Pubdate: Fri, 21 Aug 2015
Source: Albuquerque Journal (NM)
Copyright: 2015 Albuquerque Journal
Contact:  http://www.abqjournal.com/
Details: http://www.mapinc.org/media/10
Author: Clive Crook, Bloomberg News

JUSTICE SYSTEM CRISIS IS IN THE PLEA BARGAINS

Prosecutors Get Too Much Power As They Stack Charges and Threaten Long Terms

The new consensus that something is wrong with American criminal 
justice is welcome. The amazing number of people in prison - a 
measure on which, adjusting for population, no other nation comes 
close - is indeed a sign that the U.S. system is broken.

It's good that the will to fix it seems to be growing.

Yet dwelling too much on that one statistic is unwise. There's a 
danger of missing the point.

Consider, for instance, the idea that the leading cause of mass 
incarceration is long prison sentences handed down to nonviolent drug 
offenders. President Barack Obama has called this the "real reason" 
that so many people are in prison. Not so. The Urban Institute just 
released a web tool that lets you see the effect on incarceration 
figures of state-by-state changes in prosecution and sentencing 
practices. As Erik Eckholm notes in the New York Times, fewer and/or 
shorter prison terms for nonviolent drug offenders help a lot less 
than you've been told.

Bloomberg View's editors recently criticized this and other aspects 
of the president's comments about incarceration.

Ending the war on drugs would make a big difference to the number of 
federal prisoners - but most of the incarcerated are in state, not 
federal, prisons. (In 2013, state prisons held 1,270,800 people; 
federal prisons only 215,000; another 731,200 were in local jails.)

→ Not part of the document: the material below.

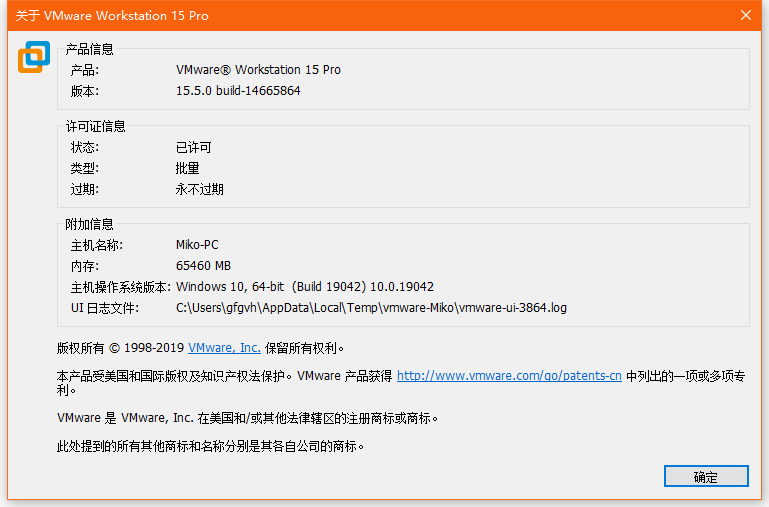Open the vmware.com patents-cn link

[509, 376]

Drug offenders make up a much smaller share of the state prison 
population. Keeping fewer of them locked up would hardly dent the 
states' head count.

Handing down long terms in prison for nonviolent drug offenders is 
grossly unjust, and ought to stop - but not because it's the main 
cause of overcrowded prisons. Those sentences would be grossly unjust 
even if the prisons were half-empty.

For the same reason, you ought to recoil when a politician argues 
that justice reform is necessary because keeping people in prison is 
expensive. If justice is served by keeping people in prison for 
decades, the cost is money well spent. When it's unjust, the cost is 
irrelevant - a secondary issue at best.

I've argued previously that the U.S. criminal justice system is a 
national disgrace. Sentences are indeed often savage, and at any rate 
far longer than needed to punish and effectively deter - but, bad as 
they may be, they aren't the system's most evil aspect. What would 
that be? The U.S. has all but abolished the jury trial. It has 
enshrined the repugnant practice of plea-bargaining, which equips 
prosecutors with terrible and largely unchecked powers of coercion.

Charge-stacking, mandatory minimum sentences, and the eagerness of 
legislators to criminalize as much behavior as possible - all cause 
for dismay in their own right - compound the offense.

If you set out to design a system that would empower the state and 
its law-enforcement officials to destroy whomever they set out to 
destroy, guilty or innocent, you could hardly improve on this.

Where was the Constitution while legislators and the law-enforcement 
complex were annulling the most basic and essential liberties?

Good question. In all this, courts have meekly acquiesced.

Mass incarceration should indeed be a cause of national shame - but 
it sure isn't the only thing wrong with American criminal justice.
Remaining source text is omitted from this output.